_EXERCISE GOAL:_ Out of the records below, copy all lines in which the word "Given" occurs.
+++
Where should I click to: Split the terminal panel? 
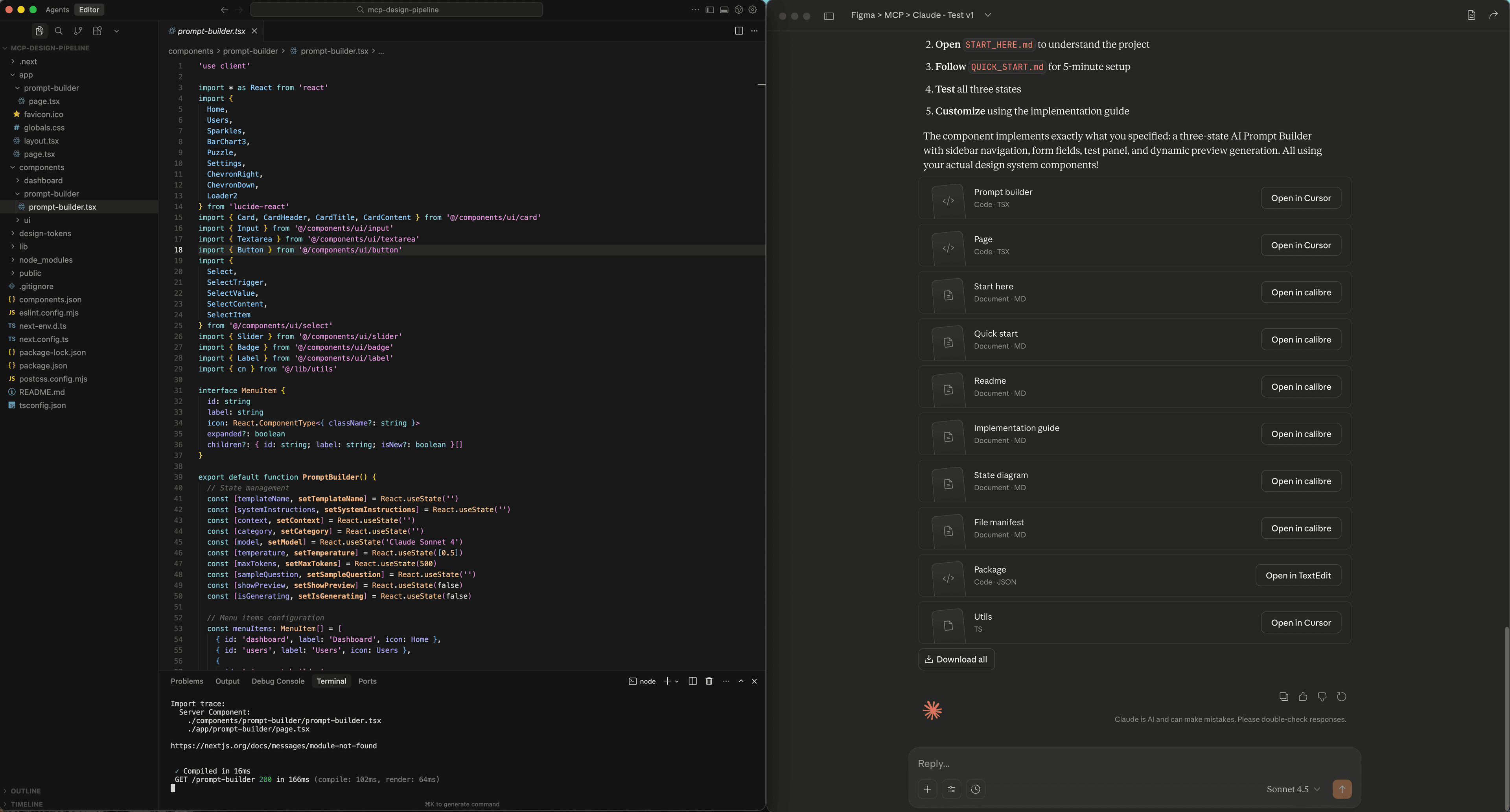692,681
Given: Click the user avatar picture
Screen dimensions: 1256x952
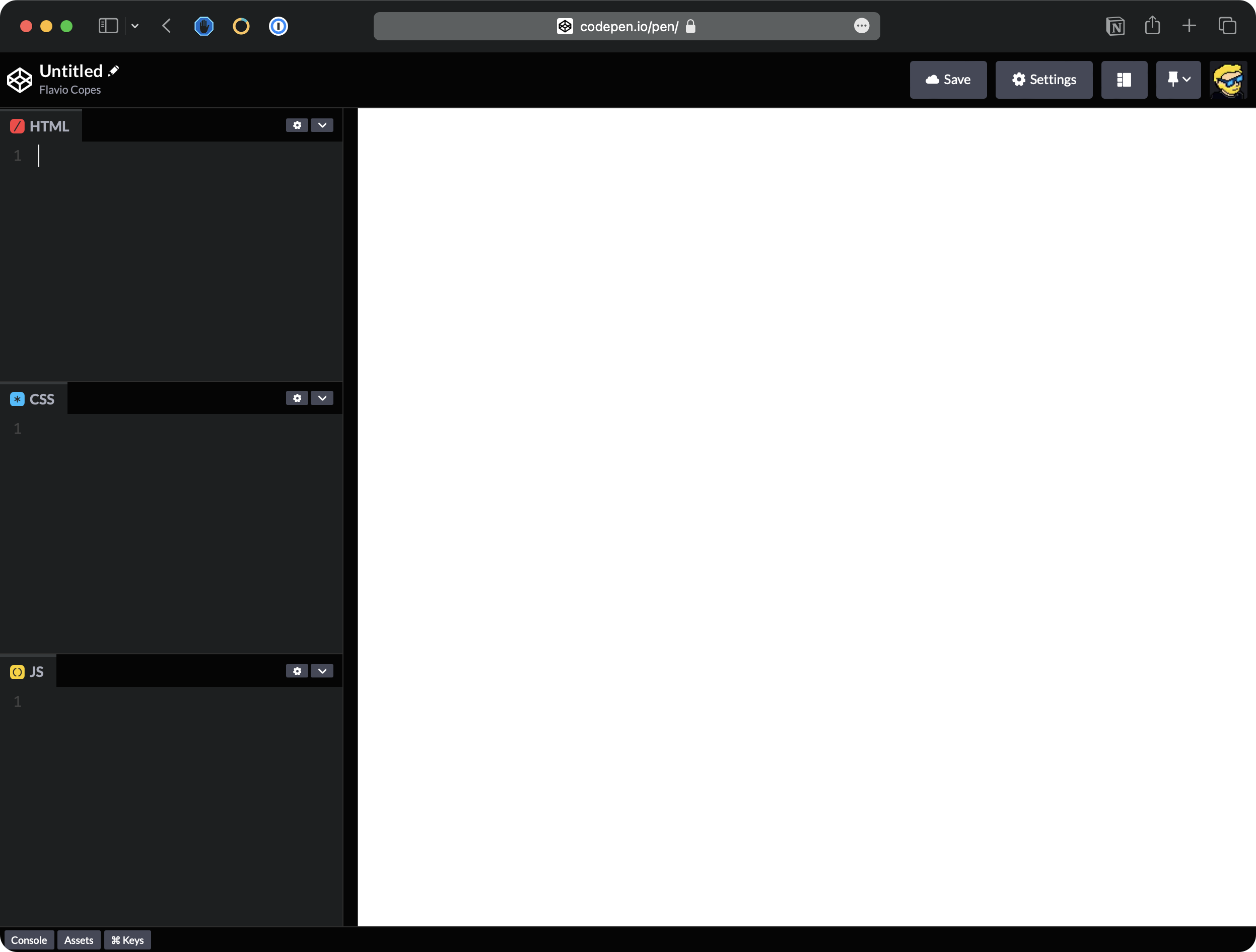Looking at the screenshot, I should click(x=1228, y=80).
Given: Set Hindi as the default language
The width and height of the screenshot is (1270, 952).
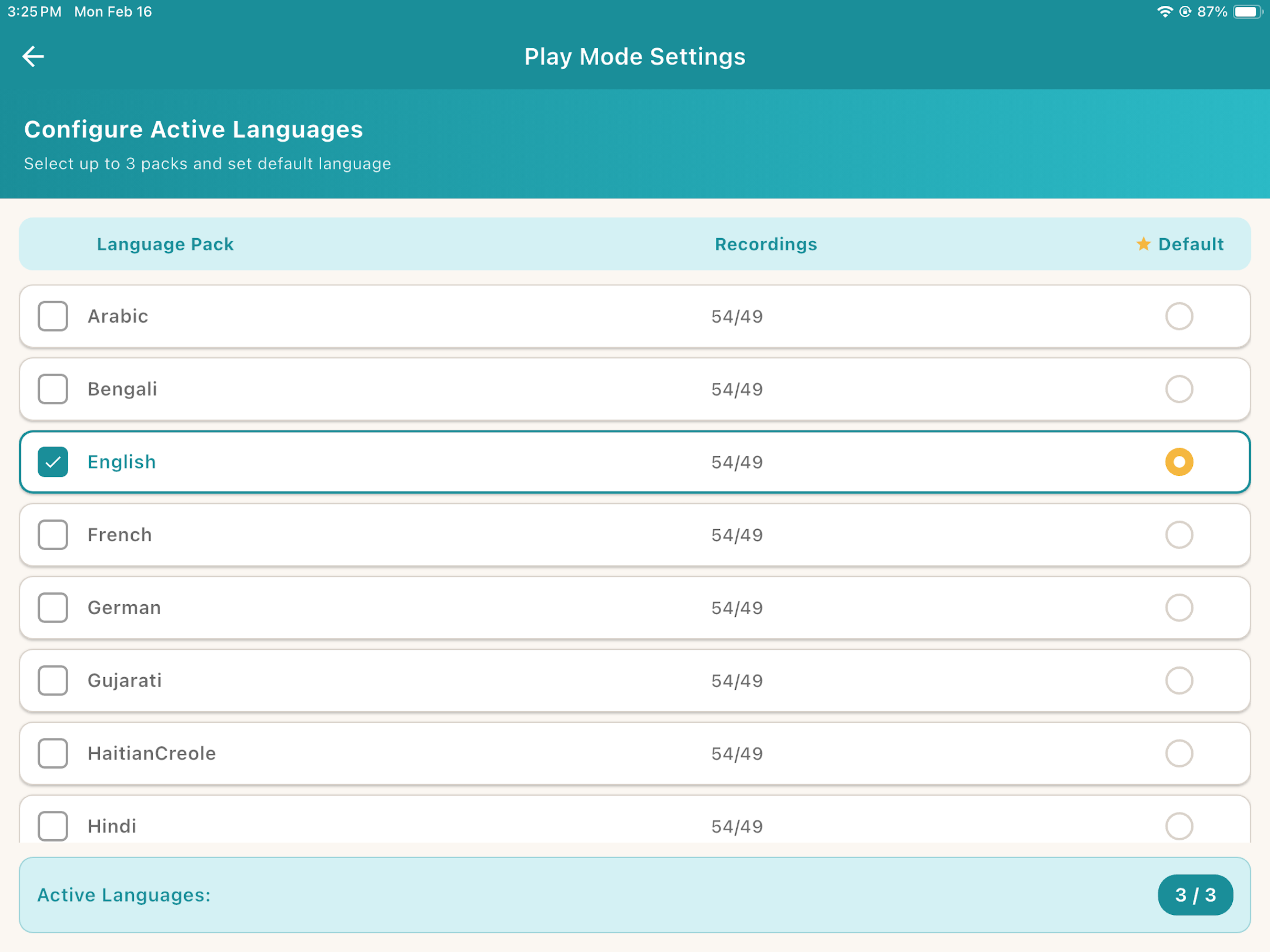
+++
_ANSWER SPACE:_
Given: Click the user avatar picture
Given: Set Hindi as the default language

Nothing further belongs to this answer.